Good memory! July 1st was indeed very hot, and I thought that was part of the issue, but the second time was after the bike had been inside my GF's air-conditioned apartment for over 10 hours, after being inflated in my own, non-airconditioned apartment. So I don't think it was temperature related.

And I don't think it was drastically over-inflated. My pump gauge is unreliable, but I've never gone above 115 psi with it, and that night I didn't go above 105, while the tires are rated on the sidewall for 130.

And the tire itself seems to be in good condition, although I did notice that along the bead in some places the rubber has worn through to expose some threading (I think it's threading) underneath.

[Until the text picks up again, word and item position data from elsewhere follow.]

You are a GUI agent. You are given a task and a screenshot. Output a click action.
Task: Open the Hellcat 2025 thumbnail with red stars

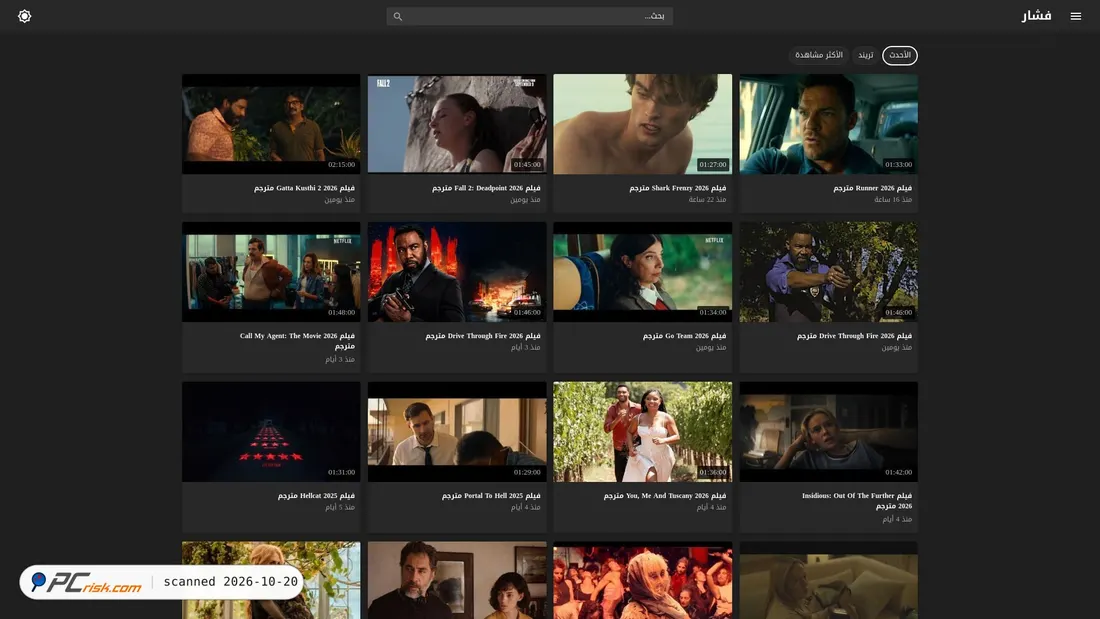pos(271,432)
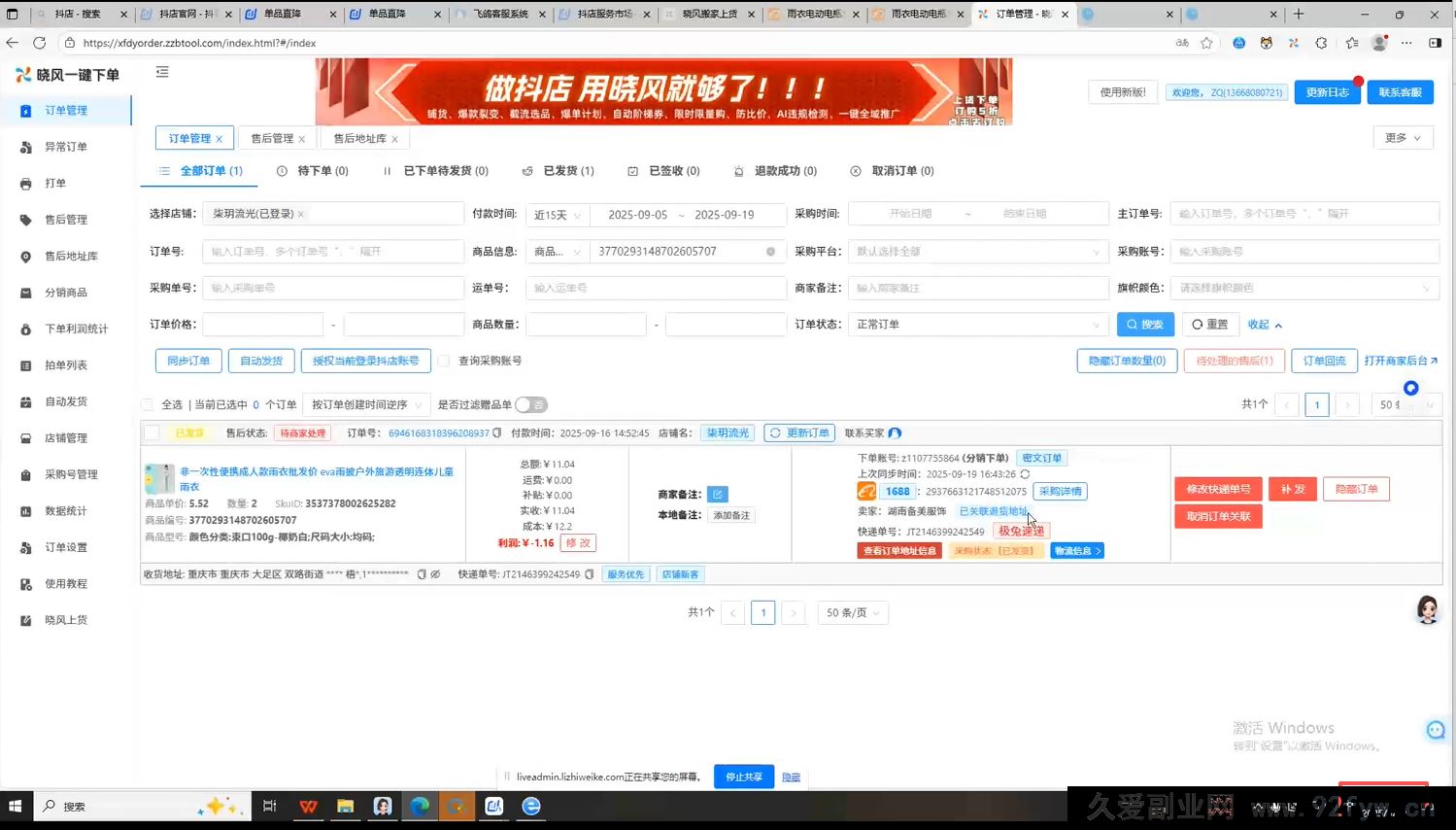This screenshot has width=1456, height=830.
Task: Click the order number input field
Action: pos(332,252)
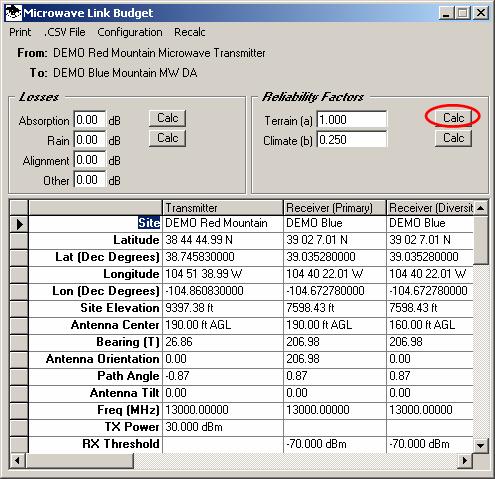The width and height of the screenshot is (495, 479).
Task: Click into the Absorption dB field
Action: (90, 120)

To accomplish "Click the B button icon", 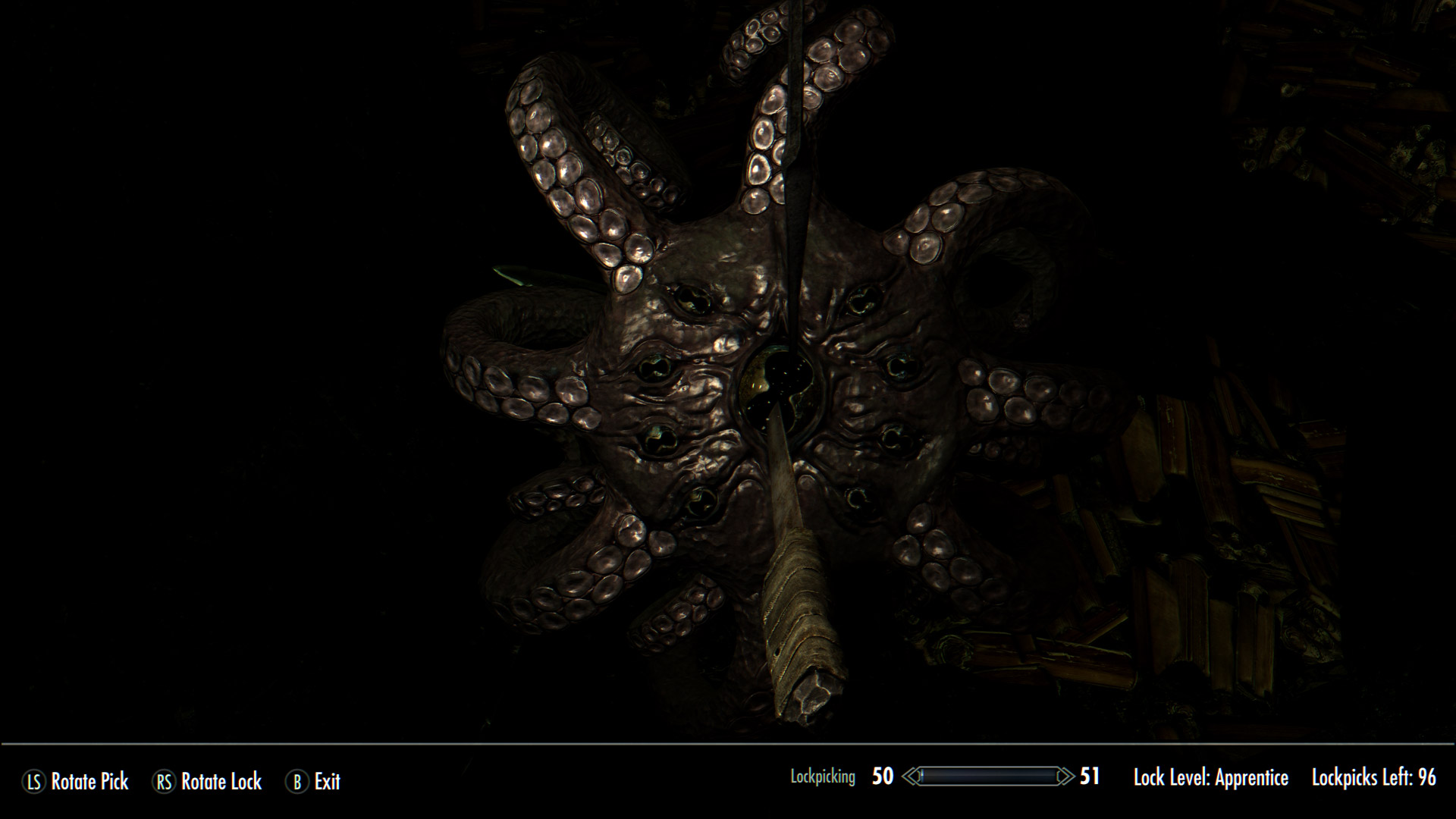I will tap(297, 782).
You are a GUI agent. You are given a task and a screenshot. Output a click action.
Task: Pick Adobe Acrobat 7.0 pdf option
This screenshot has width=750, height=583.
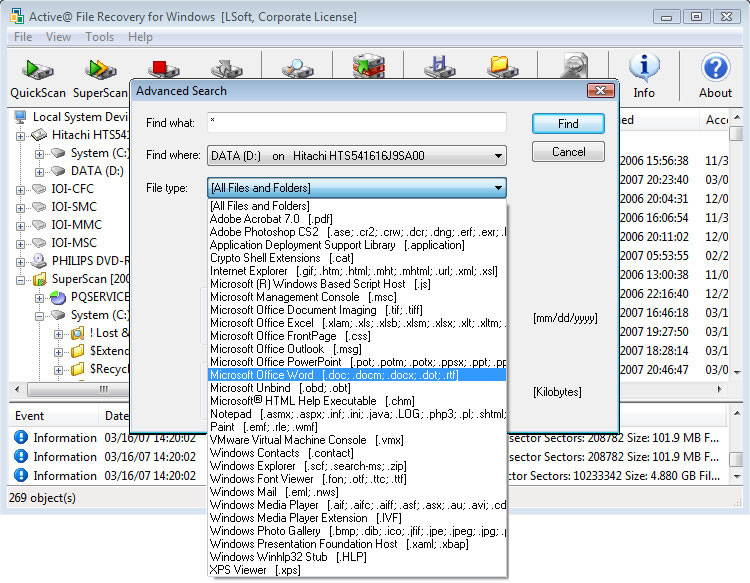[270, 219]
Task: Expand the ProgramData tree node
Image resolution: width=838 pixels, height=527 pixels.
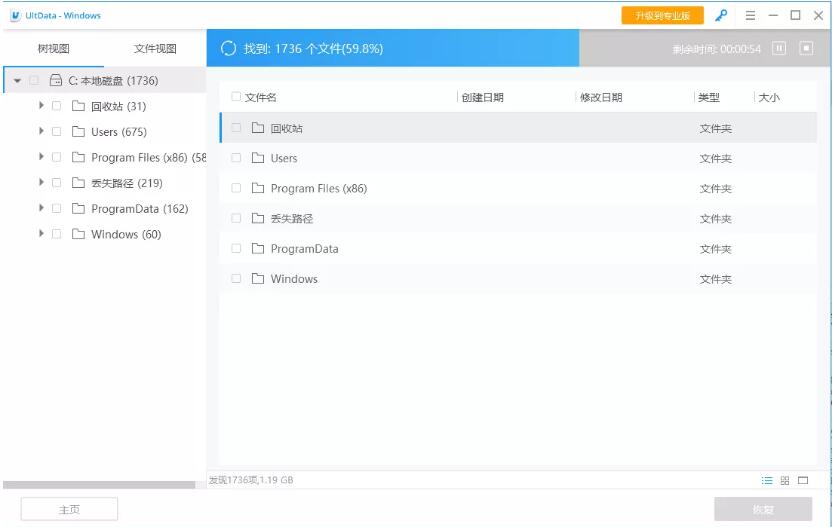Action: coord(41,209)
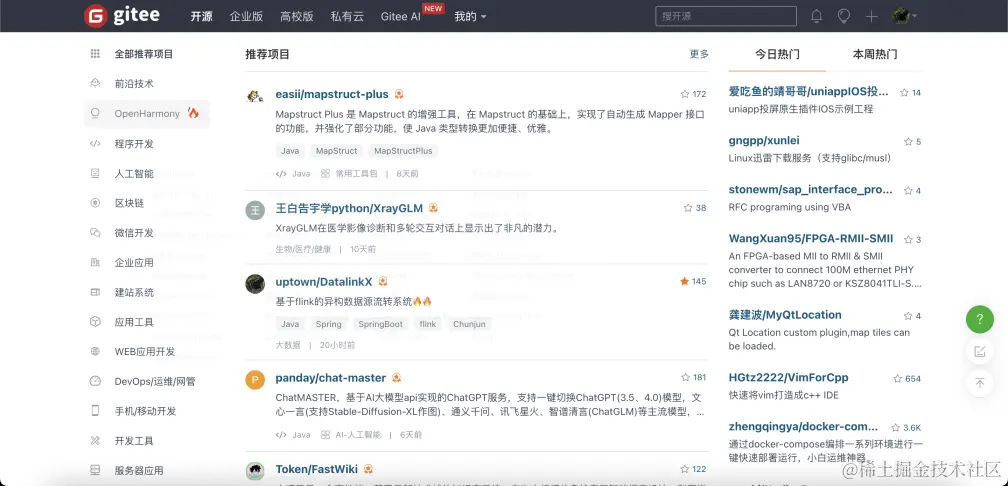Click the back-to-top arrow icon
The image size is (1008, 486).
point(980,382)
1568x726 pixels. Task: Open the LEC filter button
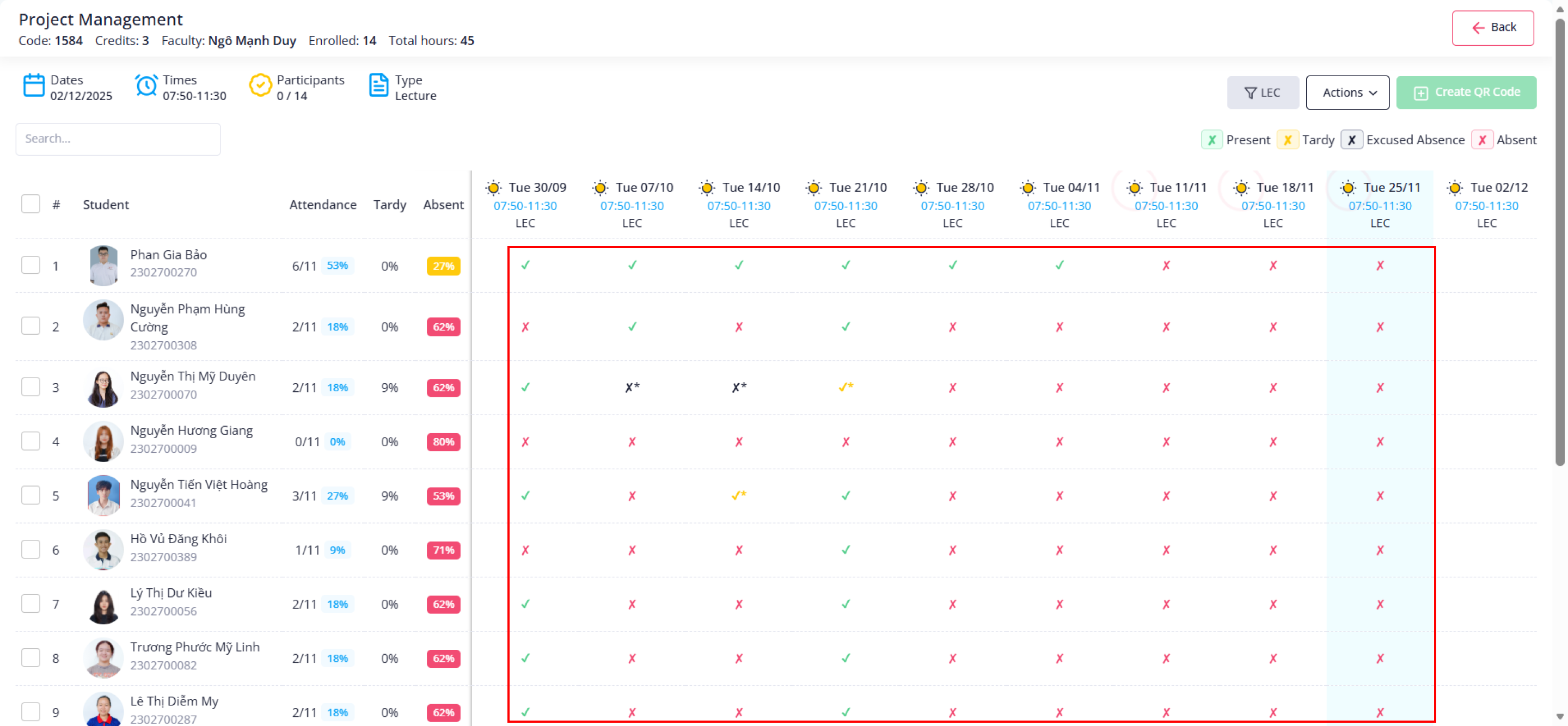click(1263, 93)
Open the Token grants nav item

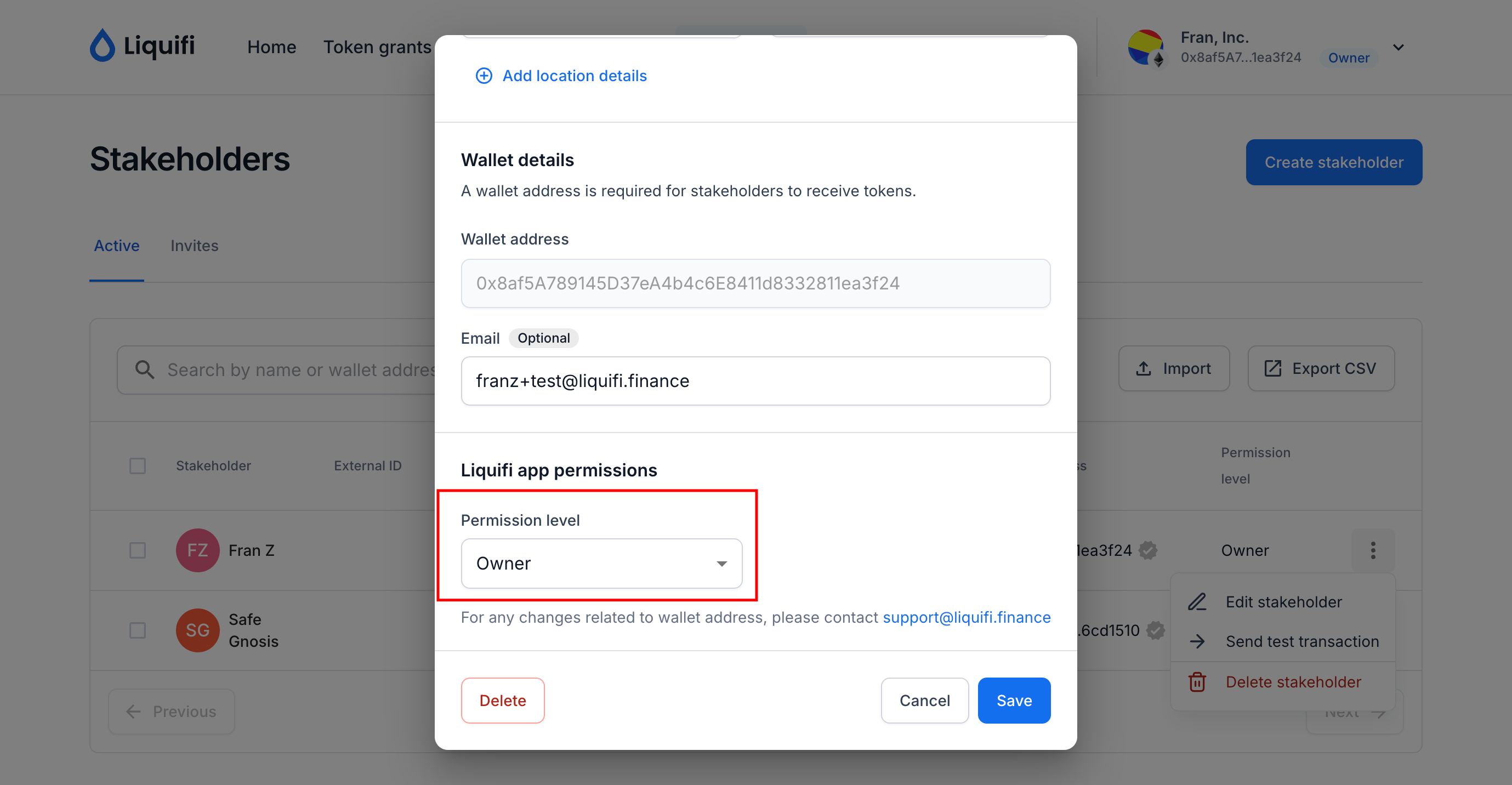click(377, 47)
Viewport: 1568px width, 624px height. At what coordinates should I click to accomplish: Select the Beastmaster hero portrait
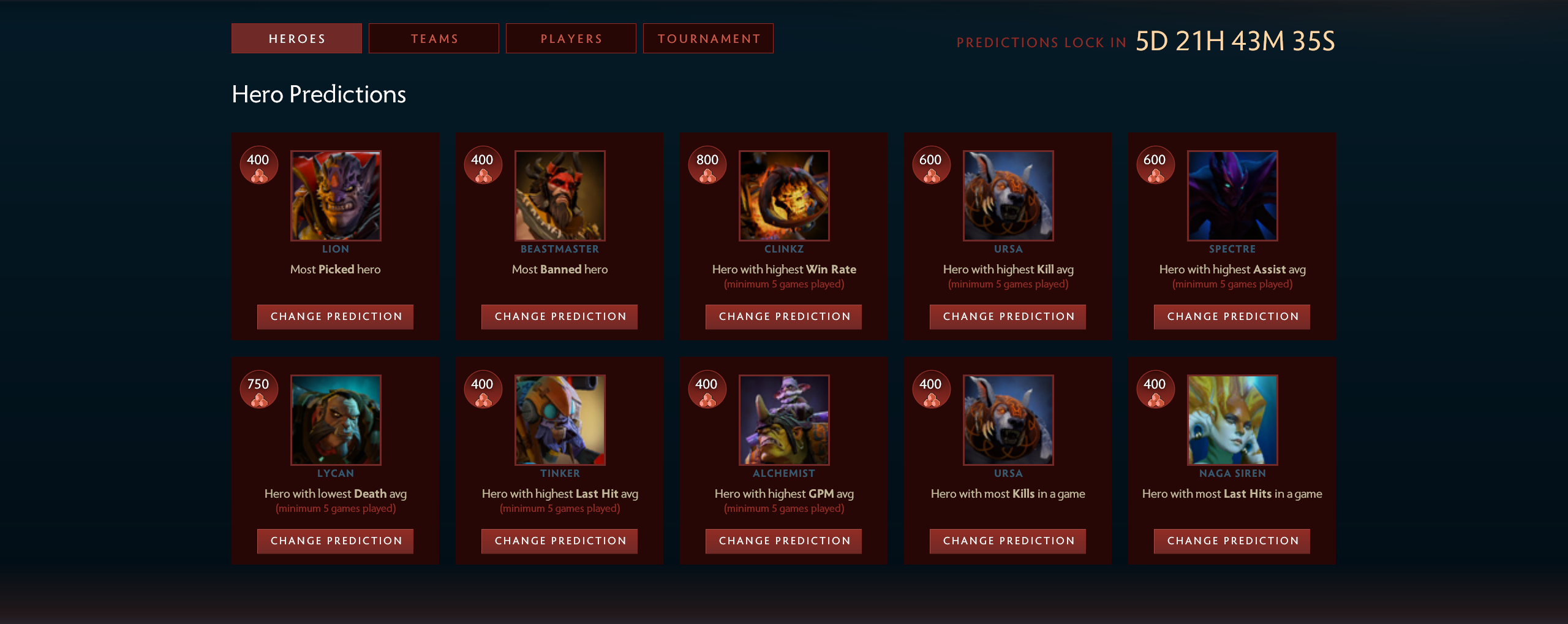point(560,196)
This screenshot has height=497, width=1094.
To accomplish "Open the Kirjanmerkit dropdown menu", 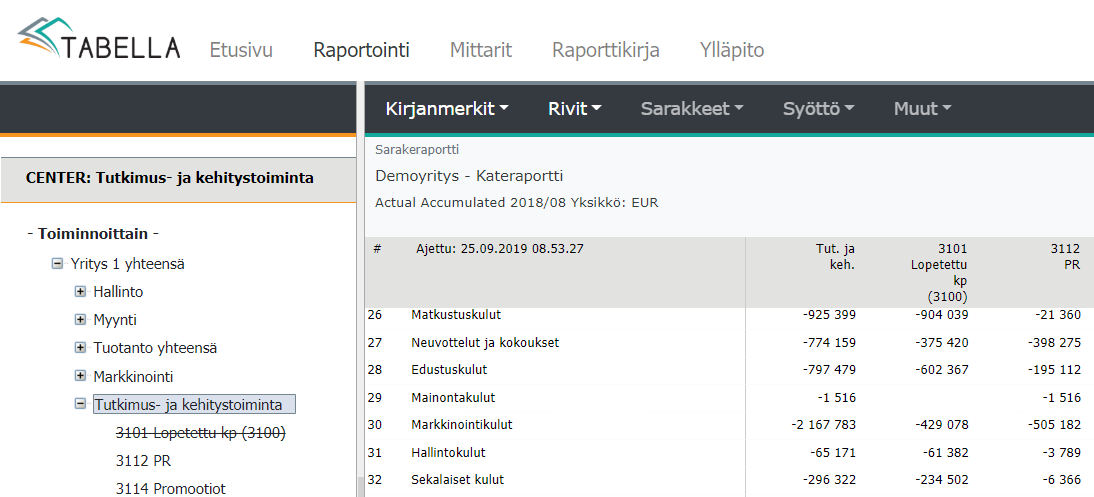I will [x=447, y=109].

And for the person that asked, yes, they are folding bead tires.

Rims and rim-tape also looked good, but every day brings a chance for some damage here in the big city, so nothing is 100% certain. I've been riding on a replacement tube since Monday, though, at around 75psi, and I haven't had an issue.

Also, just to mention again, both blown out tubes had long slits in them (around 8 inches long), so I'm pretty sure the tire was coming off the rim and letting the tube escape to blow itself up.

Forgive me for sounding noobish, but do they make folding bead tires designed for a non-hook bead rim? Am I asking too much of my vintage equipment?

Again, pardon my unenlightened question, but I thought the whole point of Quantum theory was to fill in those blanks where Newtonian mechanics come up short. Of course it isn't going to explain what is going on with my tire, but isn't it involved in everything on some level? I mean, my conclusion from my forays into this topic has always been that we really don't understand exactly what is going on in our universe, so...
My point on the second blow out is that once the first happened, the second was going to happen too if you didn't fix the problem, especially if the tire was damaged on the first. And don't discount the damaged rim theory, it doesn't take much. Also I didn't originally see that this isn't a modern rim, if this rim is over 30 years old none of what just happened would surprise me. Accumulated damage from 30 years could easily have caused this.